Requests ->
1. Which source file does the SLUB prefetchw patch in the mailing-list thread modify?
2. Continue the mailing-list thread on the SLUB prefetchw patch, beginning right after its final quoted line.

Selected excerpt ->
2021-10-08 13:38:11

by Hyeonggon Yoo

[permalink] [raw]
Subject: [PATCH] mm, slub: Use prefetchw instead of prefetch

It's certain that an object will be not only read, but also
written after allocation.

Use prefetchw instead of prefetchw. On supported architecture
like x86, it helps to invalidate cache line when the object exists
in other processors' cache.

Signed-off-by: Hyeonggon Yoo <[email protected]>
---
mm/slub.c | 7 +++----
1 file changed, 3 insertions(+), 4 deletions(-)

diff --git a/mm/slub.c b/mm/slub.c
index 3d2025f7163b..2aca7523165e 100644
--- a/mm/slub.c
+++ b/mm/slub.c
@@ -352,9 +352,9 @@ static inline void *get_freepointer(struct kmem_cache *s, void *object)
return freelist_dereference(s, object + s->offset);
}

-static void prefetch_freepointer(const struct kmem_cache *s, void *object)
+static void prefetchw_freepointer(const struct kmem_cache *s, void *object)
{
- prefetch(object + s->offset);
+ prefetchw(object + s->offset);
}

static inline void *get_freepointer_safe(struct kmem_cache *s, void *object)
@@ -3195,10 +3195,9 @@ static __always_inline void *slab_alloc_node(struct kmem_cache *s,
note_cmpxchg_failure("slab_alloc", s, tid);
goto redo;
}
- prefetch_freepointer(s, next_object);
+ prefetchw_freepointer(s, next_object);
stat(s, ALLOC_FASTPATH);
}
-
maybe_wipe_obj_freeptr(s, object);
init = slab_want_init_on_alloc(gfpflags, s);

--
2.27.0


2021-10-11 01:13:13

by David Rientjes

[permalink] [raw]
Subject: Re: [PATCH] mm, slub: Use prefetchw instead of prefetch

On Fri, 8 Oct 2021, Hyeonggon Yoo wrote:

> It's certain that an object will be not only read, but also
> written after allocation.

Data on locating visible targets ->
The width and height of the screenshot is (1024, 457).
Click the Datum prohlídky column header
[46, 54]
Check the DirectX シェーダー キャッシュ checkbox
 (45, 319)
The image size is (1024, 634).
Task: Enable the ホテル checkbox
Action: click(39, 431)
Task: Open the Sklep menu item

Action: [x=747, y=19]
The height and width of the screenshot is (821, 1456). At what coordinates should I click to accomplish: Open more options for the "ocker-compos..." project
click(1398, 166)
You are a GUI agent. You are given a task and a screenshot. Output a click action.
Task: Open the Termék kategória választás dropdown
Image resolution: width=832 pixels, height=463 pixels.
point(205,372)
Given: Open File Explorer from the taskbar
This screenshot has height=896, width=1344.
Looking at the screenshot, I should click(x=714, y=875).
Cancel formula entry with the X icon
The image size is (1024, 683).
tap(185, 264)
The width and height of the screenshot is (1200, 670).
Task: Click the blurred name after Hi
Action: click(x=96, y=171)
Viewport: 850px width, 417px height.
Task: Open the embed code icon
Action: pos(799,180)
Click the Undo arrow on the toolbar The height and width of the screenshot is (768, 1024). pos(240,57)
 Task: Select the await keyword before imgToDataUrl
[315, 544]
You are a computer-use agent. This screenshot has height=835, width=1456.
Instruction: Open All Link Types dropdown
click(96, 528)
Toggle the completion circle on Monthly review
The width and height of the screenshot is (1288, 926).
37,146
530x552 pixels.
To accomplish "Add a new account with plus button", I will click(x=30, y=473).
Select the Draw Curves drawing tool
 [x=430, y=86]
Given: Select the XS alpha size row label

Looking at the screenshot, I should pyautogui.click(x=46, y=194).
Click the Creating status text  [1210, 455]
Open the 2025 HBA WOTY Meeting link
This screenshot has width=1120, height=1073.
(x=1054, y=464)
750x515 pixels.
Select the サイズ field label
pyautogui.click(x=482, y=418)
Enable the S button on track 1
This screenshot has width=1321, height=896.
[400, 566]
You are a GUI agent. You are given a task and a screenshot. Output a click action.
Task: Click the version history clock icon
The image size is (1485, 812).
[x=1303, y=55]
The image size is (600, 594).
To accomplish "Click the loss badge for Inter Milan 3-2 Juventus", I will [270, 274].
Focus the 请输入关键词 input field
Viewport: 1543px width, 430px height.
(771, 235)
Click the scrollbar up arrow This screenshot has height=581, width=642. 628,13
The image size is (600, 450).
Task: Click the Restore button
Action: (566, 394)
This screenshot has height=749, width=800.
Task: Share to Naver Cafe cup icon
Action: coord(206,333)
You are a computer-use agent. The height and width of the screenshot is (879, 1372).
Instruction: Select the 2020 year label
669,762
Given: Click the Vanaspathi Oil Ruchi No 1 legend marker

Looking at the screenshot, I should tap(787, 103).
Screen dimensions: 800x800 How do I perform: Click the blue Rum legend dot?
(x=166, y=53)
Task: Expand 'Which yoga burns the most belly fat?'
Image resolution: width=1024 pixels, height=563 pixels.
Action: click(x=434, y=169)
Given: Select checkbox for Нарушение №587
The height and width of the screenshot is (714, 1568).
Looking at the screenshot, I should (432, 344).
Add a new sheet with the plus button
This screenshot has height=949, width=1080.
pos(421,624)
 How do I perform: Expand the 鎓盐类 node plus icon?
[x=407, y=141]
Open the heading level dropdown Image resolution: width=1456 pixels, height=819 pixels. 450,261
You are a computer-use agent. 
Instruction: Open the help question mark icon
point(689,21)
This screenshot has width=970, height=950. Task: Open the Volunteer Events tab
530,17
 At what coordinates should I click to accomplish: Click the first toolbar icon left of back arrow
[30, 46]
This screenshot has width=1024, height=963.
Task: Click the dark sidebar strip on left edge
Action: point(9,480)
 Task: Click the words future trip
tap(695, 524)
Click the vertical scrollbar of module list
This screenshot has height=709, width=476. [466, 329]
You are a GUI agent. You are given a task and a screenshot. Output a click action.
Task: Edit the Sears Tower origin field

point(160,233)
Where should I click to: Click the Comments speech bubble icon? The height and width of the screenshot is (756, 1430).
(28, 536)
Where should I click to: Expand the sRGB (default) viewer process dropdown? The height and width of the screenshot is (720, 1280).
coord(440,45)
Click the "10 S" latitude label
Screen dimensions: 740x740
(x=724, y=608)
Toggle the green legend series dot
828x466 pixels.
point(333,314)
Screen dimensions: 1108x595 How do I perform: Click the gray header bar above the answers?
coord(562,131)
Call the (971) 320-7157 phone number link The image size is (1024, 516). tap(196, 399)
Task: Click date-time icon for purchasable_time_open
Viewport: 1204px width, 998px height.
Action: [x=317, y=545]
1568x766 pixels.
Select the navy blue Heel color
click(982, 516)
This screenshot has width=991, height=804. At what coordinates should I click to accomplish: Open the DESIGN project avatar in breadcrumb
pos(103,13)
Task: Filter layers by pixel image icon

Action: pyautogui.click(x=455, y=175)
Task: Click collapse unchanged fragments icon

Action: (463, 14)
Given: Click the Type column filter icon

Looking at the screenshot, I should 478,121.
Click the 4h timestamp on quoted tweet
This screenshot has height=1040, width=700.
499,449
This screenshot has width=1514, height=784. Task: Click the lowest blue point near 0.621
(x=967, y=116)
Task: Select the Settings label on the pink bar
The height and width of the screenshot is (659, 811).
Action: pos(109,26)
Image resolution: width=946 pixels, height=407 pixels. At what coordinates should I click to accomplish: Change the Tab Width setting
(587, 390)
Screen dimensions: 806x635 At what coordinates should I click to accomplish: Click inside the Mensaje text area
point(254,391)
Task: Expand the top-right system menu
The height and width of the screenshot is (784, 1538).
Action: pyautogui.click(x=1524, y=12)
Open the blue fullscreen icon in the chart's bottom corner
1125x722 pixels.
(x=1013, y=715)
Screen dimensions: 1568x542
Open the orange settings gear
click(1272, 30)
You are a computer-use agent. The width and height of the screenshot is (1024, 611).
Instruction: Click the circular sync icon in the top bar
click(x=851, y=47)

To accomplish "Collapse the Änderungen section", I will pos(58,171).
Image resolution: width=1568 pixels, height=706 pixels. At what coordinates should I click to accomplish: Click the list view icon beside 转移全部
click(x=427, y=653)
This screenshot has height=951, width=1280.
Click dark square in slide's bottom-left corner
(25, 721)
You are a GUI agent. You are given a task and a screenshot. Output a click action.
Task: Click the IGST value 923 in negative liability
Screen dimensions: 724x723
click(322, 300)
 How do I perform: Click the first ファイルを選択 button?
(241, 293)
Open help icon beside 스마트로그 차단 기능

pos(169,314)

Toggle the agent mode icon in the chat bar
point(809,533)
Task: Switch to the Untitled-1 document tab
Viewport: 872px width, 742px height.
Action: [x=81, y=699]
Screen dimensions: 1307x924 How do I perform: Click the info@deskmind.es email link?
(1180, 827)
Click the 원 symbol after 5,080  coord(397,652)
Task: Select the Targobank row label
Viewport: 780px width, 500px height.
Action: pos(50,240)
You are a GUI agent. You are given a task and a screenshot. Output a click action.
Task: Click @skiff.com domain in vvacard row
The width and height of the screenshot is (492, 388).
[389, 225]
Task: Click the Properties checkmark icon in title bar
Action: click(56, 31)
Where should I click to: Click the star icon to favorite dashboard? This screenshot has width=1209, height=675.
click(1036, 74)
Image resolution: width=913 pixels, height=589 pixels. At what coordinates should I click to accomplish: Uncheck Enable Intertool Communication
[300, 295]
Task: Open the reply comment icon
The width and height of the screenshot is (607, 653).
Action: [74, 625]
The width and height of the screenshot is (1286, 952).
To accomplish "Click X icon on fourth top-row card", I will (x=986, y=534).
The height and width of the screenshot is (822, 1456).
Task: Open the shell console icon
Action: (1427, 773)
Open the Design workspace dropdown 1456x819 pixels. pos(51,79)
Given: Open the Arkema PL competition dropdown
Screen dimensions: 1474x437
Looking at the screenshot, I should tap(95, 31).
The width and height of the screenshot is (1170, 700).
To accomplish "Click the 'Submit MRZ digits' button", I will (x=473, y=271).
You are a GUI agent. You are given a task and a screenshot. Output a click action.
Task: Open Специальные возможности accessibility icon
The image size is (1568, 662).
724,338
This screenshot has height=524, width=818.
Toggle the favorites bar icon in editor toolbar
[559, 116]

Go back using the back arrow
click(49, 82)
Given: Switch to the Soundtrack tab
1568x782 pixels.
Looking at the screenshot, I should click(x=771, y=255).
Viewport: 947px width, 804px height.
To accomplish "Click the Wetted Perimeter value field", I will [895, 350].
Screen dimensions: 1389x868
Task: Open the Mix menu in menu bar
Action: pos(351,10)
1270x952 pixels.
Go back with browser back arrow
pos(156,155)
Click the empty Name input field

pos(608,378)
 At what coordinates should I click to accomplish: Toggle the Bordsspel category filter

Set of answers ->
1. mm/slub.c

2.
>

Why is it certain? I think perhaps what you meant to say is that if we
are doing any prefetching here, then access will benefit from prefetchw
instead of prefetch. But it's not "certain" that allocated memory will be
accessed at all.

> Use prefetchw instead of prefetchw. On supported architecture

If we're using prefetchw instead of prefetchw, I think the diff would be
0 lines changed :)

> like x86, it helps to invalidate cache line when the object exists
> in other processors' cache.
>
> Signed-off-by: Hyeonggon Yoo <[email protected]>
> ---
> mm/slub.c | 7 +++----
> 1 file changed, 3 insertions(+), 4 deletions(-)
>
> diff --git a/mm/slub.c b/mm/slub.c
> index 3d2025f7163b..2aca7523165e 100644
> --- a/mm/slub.c
> +++ b/mm/slub.c
> @@ -352,9 +352,9 @@ static inline void *get_freepointer(struct kmem_cache *s, void *object)
> return freelist_dereference(s, object + s->offset);
> }
>
> -static void prefetch_freepointer(const struct kmem_cache *s, void *object)
> +static void prefetchw_freepointer(const struct kmem_cache *s, void *object)
> {
> - prefetch(object + s->offset);
> + prefetchw(object + s->offset);
> }
>
> static inline void *get_freepointer_safe(struct kmem_cache *s, void *object)
> @@ -3195,10 +3195,9 @@ static __always_inline void *slab_alloc_node(struct kmem_cache *s,
> note_cmpxchg_failure("slab_alloc", s, tid);
> goto redo;
> }
> - prefetch_freepointer(s, next_object);
> + prefetchw_freepointer(s, next_object);
> stat(s, ALLOC_FASTPATH);
> }
> -
> maybe_wipe_obj_freeptr(s, object);
> init = slab_want_init_on_alloc(gfpflags, s);
>
> --
> 2.27.0
>
>

2021-10-11 11:33:01

by Christoph Lameter

[permalink] [raw]
Subject: Re: [PATCH] mm, slub: Use prefetchw instead of prefetch

On Fri, 8 Oct 2021, Hyeonggon Yoo wrote:

> It's certain that an object will be not only read, but also
> written after allocation.

get_freepointer is used in multiple code path not only in allocation. It
is for example used when scanning through a freelist.

With this change all objects get needlessly dirtied and the cross cpu
cache contention is increased.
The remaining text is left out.